(Textauszug)
╭──
Pisa-Glosse 5

Einige Gründe, um vom Pisa-Karussell abzusteigen

d'Lëtzebuerger Land vom 07.04.2011

Wieso sagte unsere Ministerin bei der Vorstellung der letzten Pisa-Resultate: „Ech sin net frou“? Ich weiß es nicht, ich war nicht zugegen, kann mir aber denken, dass sie insgeheim gehofft hatte, in ihrer zweiten Amtsperiode, bessere Resultate ankündigen zu können. Die aktuellen 15-Jährigen waren noch in der Grundschule, als Mady Delvaux ihren Ministerposten antrat und die vielen Re­-formen in Angriff nahm. Doch haben die Pisa-Resultate überhaupt eine wirkliche Beziehung zu der Qualität unseres Schulsystems?
╰──
(Vorliegende Datensätze)
╭──
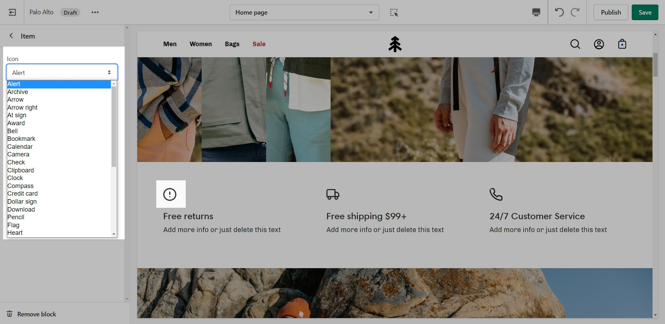This screenshot has width=665, height=324.
Task: Click the Alert icon select box
Action: (x=62, y=73)
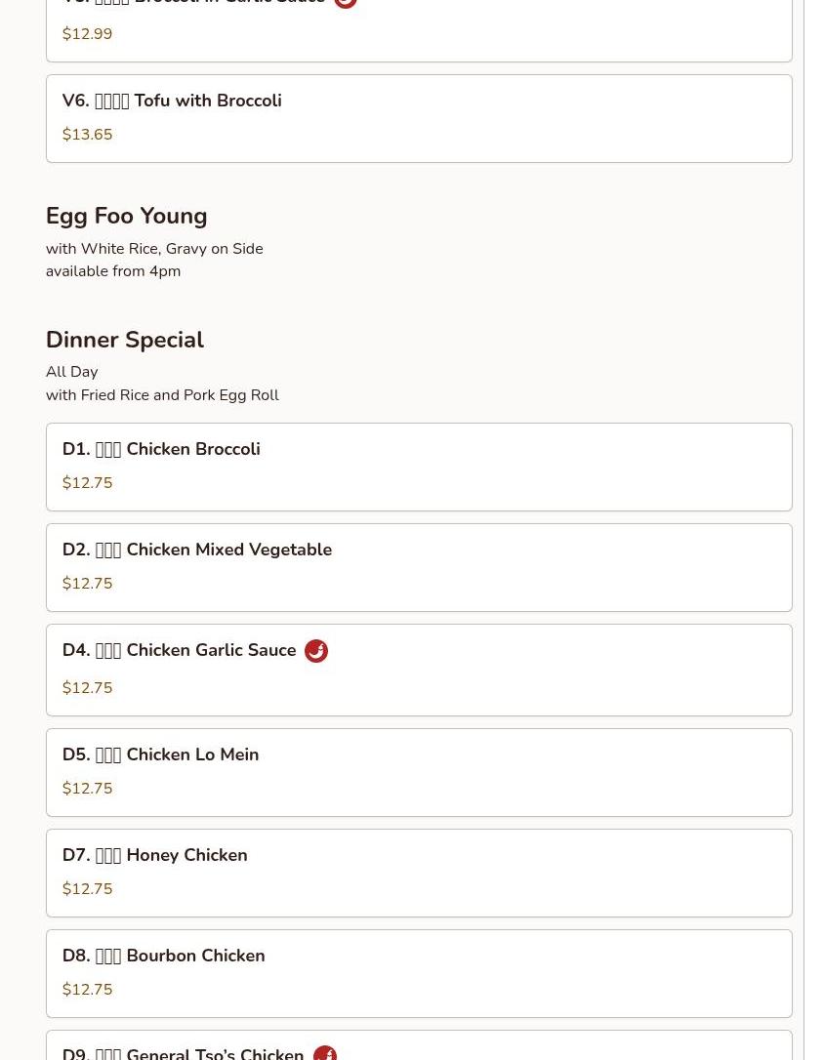Click the $12.75 price under Chicken Lo Mein
Image resolution: width=824 pixels, height=1060 pixels.
[88, 789]
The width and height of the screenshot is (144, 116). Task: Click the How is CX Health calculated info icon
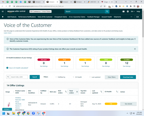(x=7, y=68)
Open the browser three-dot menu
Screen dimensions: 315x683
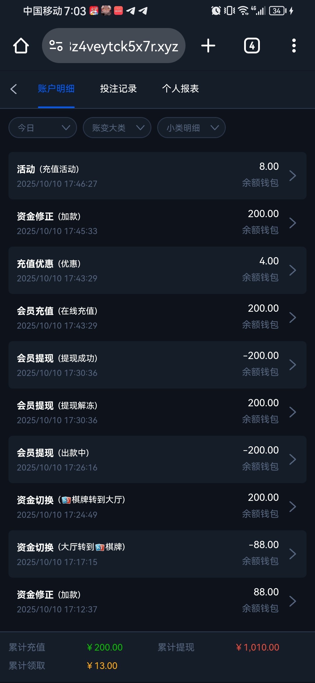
╰──
(Aufgaben)
[1] Fasse die Glosse in zwei Sätzen zusammen.
[2] In welcher Zeitung und an welchem Datum erschien die Glosse laut ihrer Angabe?
[3] Gib einen Abschnitt der Glosse wortgetreu wieder: Beginne bei den Worten „d'Lëtzebuerger Land vom“ und höre nach „Qualität unseres Schulsystems?“ auf.

(Musterlösungen)
[1] Die Glosse fragt, warum die Ministerin bei der Vorstellung der letzten Pisa-Resultate „Ech sin net frou“ sagte, und vermutet, dass sie gehofft hatte, in ihrer zweiten Amtsperiode bessere Resultate ankündigen zu können. Sie hält fest, dass die aktuellen 15-Jährigen noch in der Grundschule waren, als Mady Delvaux ihren Ministerposten antrat und die vielen Reformen in Angriff nahm, und bezweifelt, dass die Pisa-Resultate überhaupt eine wirkliche Beziehung zur Qualität des Schulsystems haben.

[2] Im d'Lëtzebuerger Land vom 07.04.2011.

[3]
d'Lëtzebuerger Land vom 07.04.2011

Wieso sagte unsere Ministerin bei der Vorstellung der letzten Pisa-Resultate: „Ech sin net frou“? Ich weiß es nicht, ich war nicht zugegen, kann mir aber denken, dass sie insgeheim gehofft hatte, in ihrer zweiten Amtsperiode, bessere Resultate ankündigen zu können. Die aktuellen 15-Jährigen waren noch in der Grundschule, als Mady Delvaux ihren Ministerposten antrat und die vielen Re­-formen in Angriff nahm. Doch haben die Pisa-Resultate überhaupt eine wirkliche Beziehung zu der Qualität unseres Schulsystems?